== Aim of the exercise ==
Since the entries below must stay intact, return each one exactly.

== Supplied data ==
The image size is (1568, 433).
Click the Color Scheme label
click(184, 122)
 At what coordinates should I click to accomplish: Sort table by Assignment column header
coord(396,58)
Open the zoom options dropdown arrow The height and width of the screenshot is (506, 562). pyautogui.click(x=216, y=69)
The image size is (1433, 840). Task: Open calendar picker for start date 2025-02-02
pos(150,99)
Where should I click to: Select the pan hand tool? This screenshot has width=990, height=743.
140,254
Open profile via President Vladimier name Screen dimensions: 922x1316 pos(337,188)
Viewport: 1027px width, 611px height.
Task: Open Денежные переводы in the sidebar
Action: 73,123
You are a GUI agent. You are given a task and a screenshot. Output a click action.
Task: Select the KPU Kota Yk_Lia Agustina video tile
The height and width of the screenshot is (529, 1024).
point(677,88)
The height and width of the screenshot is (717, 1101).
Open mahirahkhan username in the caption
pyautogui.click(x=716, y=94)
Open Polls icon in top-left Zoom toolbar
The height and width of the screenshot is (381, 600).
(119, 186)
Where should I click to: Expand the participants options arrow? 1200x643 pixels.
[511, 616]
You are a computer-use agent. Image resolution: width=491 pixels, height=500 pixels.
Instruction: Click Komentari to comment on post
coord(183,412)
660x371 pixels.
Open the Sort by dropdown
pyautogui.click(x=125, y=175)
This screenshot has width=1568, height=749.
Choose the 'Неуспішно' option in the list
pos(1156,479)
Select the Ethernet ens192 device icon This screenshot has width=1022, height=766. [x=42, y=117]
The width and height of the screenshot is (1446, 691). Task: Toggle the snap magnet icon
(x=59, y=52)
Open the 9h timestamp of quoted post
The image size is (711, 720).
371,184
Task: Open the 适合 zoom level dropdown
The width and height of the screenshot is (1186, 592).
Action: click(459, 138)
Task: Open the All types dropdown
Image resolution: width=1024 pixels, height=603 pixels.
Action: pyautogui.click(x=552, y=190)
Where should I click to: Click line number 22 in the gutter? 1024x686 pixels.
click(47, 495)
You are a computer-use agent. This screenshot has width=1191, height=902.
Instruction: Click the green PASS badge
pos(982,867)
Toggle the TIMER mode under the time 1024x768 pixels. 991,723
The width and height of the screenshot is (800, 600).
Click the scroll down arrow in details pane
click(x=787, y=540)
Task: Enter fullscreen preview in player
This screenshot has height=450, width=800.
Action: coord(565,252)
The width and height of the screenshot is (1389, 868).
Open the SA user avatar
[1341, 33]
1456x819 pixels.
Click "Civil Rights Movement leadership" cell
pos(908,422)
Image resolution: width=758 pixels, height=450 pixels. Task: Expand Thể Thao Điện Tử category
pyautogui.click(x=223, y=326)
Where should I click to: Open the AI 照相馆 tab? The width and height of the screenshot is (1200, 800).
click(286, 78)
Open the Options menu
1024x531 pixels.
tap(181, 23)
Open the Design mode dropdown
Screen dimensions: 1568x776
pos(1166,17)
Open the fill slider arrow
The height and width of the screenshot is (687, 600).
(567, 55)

== Output of the task ==
The image size is (1568, 433).
Click the Color Scheme label
click(184, 122)
 At what coordinates should I click to accomplish: Sort table by Assignment column header
coord(396,58)
Open the zoom options dropdown arrow The height and width of the screenshot is (506, 562). pyautogui.click(x=216, y=69)
The image size is (1433, 840). Task: Open calendar picker for start date 2025-02-02
pos(150,99)
Where should I click to: Select the pan hand tool? This screenshot has width=990, height=743.
140,254
Open profile via President Vladimier name Screen dimensions: 922x1316 pos(337,188)
Viewport: 1027px width, 611px height.
Task: Open Денежные переводы in the sidebar
Action: 73,123
You are a GUI agent. You are given a task and a screenshot. Output a click action.
Task: Select the KPU Kota Yk_Lia Agustina video tile
The height and width of the screenshot is (529, 1024).
point(677,88)
The height and width of the screenshot is (717, 1101).
Open mahirahkhan username in the caption
pyautogui.click(x=716, y=94)
Open Polls icon in top-left Zoom toolbar
The height and width of the screenshot is (381, 600).
(119, 186)
Where should I click to: Expand the participants options arrow? 1200x643 pixels.
[511, 616]
You are a computer-use agent. Image resolution: width=491 pixels, height=500 pixels.
Instruction: Click Komentari to comment on post
coord(183,412)
660x371 pixels.
Open the Sort by dropdown
pyautogui.click(x=125, y=175)
This screenshot has width=1568, height=749.
Choose the 'Неуспішно' option in the list
pos(1156,479)
Select the Ethernet ens192 device icon This screenshot has width=1022, height=766. [x=42, y=117]
The width and height of the screenshot is (1446, 691). Task: Toggle the snap magnet icon
(x=59, y=52)
Open the 9h timestamp of quoted post
The image size is (711, 720).
371,184
Task: Open the 适合 zoom level dropdown
The width and height of the screenshot is (1186, 592).
Action: click(459, 138)
Task: Open the All types dropdown
Image resolution: width=1024 pixels, height=603 pixels.
Action: pyautogui.click(x=552, y=190)
Where should I click to: Click line number 22 in the gutter? 1024x686 pixels.
click(47, 495)
You are a computer-use agent. This screenshot has width=1191, height=902.
Instruction: Click the green PASS badge
pos(982,867)
Toggle the TIMER mode under the time 1024x768 pixels. 991,723
The width and height of the screenshot is (800, 600).
Click the scroll down arrow in details pane
click(x=787, y=540)
Task: Enter fullscreen preview in player
This screenshot has height=450, width=800.
Action: coord(565,252)
The width and height of the screenshot is (1389, 868).
Open the SA user avatar
[1341, 33]
1456x819 pixels.
Click "Civil Rights Movement leadership" cell
pos(908,422)
Image resolution: width=758 pixels, height=450 pixels. Task: Expand Thể Thao Điện Tử category
pyautogui.click(x=223, y=326)
Where should I click to: Open the AI 照相馆 tab? The width and height of the screenshot is (1200, 800).
click(286, 78)
Open the Options menu
1024x531 pixels.
tap(181, 23)
Open the Design mode dropdown
Screen dimensions: 1568x776
pos(1166,17)
Open the fill slider arrow
The height and width of the screenshot is (687, 600).
(567, 55)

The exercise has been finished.